広島市内の小学校で障害児学級を受け持つ鎌田俊三先生(47)は、この民話に特別な思いがあります。「〈やっちゃん〉との20年越しの約束が果たせました」とのお便りが届きました。
鎌田先生が広島県内の肢体不自由児施設で教べんをとっていた1981年。生徒らが「スーホの白い馬」を影絵劇に仕立て、中学校の文化祭で披露しました。
その時、白い馬の役だったのが中学2年の〈やっちゃん〉でした。動きにくい手で必死に影絵の人形を操り、不自由な言葉ながら「スーホ、そんなに悲しまないでください」というセリフもちゃんとこなしました。
鎌田先生と〈やっちゃん〉に同じ夢ができました。「モンゴルの大草原で白い馬に乗り、馬頭琴の演奏を聴く」。翌年、転勤で施設を去る先生に、〈やっちゃん〉は自分の声を吹き込んだテープを贈りました。
「いつか、先生と一緒にモンゴルに行くのを楽しみにしています」
その〈やっちゃん〉の死を鎌田先生が耳にしたのは93年秋。別の施設で全身に大やけどを負い、27歳の生涯を閉じたというのです。

§ **提供リスト**
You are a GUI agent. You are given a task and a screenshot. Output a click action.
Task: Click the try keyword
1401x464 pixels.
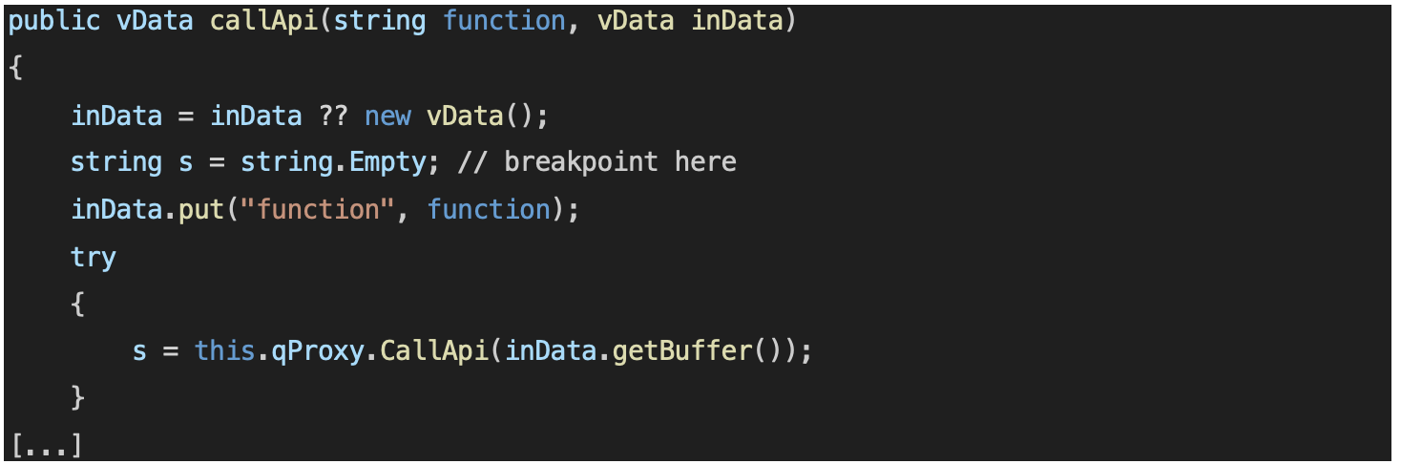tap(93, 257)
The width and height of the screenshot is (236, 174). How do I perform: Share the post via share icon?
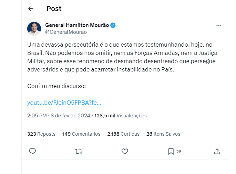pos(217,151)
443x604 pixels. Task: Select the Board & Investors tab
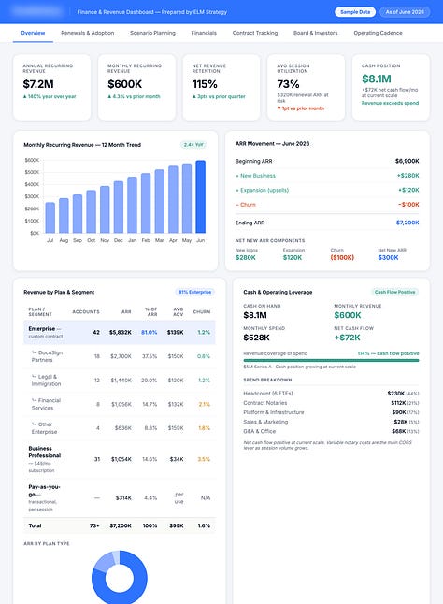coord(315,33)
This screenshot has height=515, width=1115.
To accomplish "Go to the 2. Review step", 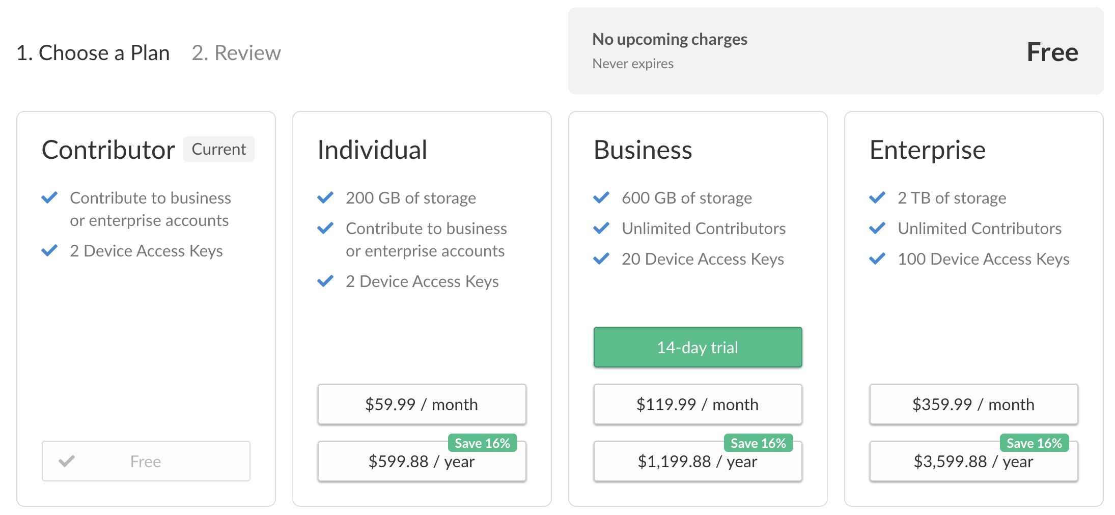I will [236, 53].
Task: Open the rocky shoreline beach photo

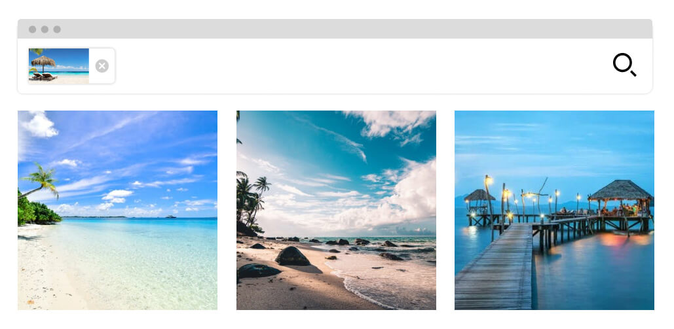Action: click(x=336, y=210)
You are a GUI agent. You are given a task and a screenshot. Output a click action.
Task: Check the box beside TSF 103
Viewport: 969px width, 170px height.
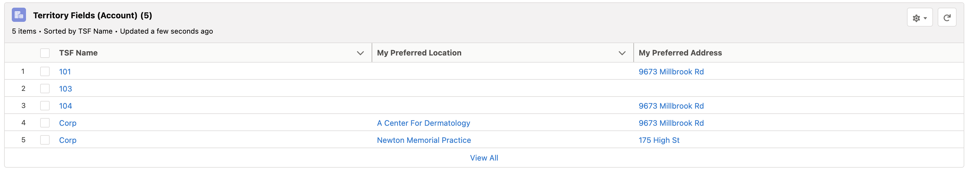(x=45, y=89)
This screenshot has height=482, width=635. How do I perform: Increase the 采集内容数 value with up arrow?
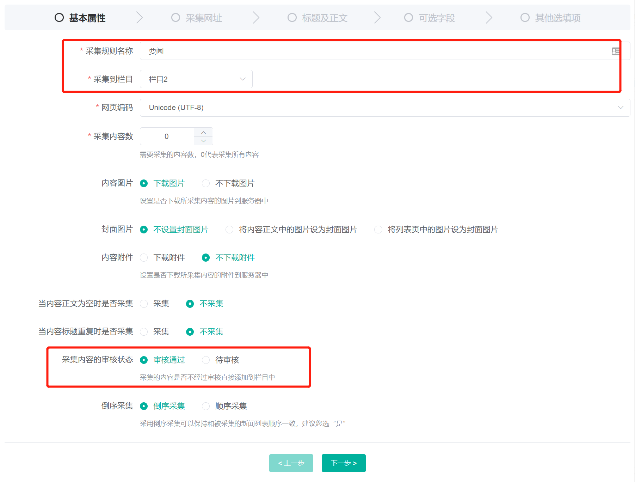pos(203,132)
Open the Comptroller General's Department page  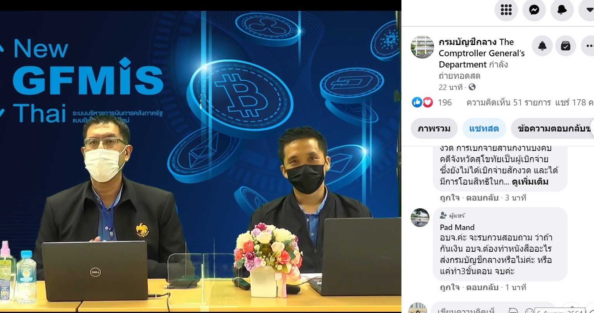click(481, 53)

§ **課題 1**
文書の内容をもとに、次の問いに答えよ。
(a) 1981年、生徒らが影絵劇に仕立てた作品は何か。
(b) その影絵劇で〈やっちゃん〉が務めた役は何か。
(c) 鎌田先生が〈やっちゃん〉の死を耳にしたのはいつか。
§ **課題 2**
文書の「その時、白い馬の役だったのが」から「き込んだテープを贈りました。」までを、一字も変えずに書き写してください。

§ **解答 1**
(a) 「スーホの白い馬」
(b) 白い馬の役
(c) 93年秋

§ **解答 2**
その時、白い馬の役だったのが中学2年の〈やっちゃん〉でした。動きにくい手で必死に影絵の人形を操り、不自由な言葉ながら「スーホ、そんなに悲しまないでください」というセリフもちゃんとこなしました。
鎌田先生と〈やっちゃん〉に同じ夢ができました。「モンゴルの大草原で白い馬に乗り、馬頭琴の演奏を聴く」。翌年、転勤で施設を去る先生に、〈やっちゃん〉は自分の声を吹き込んだテープを贈りました。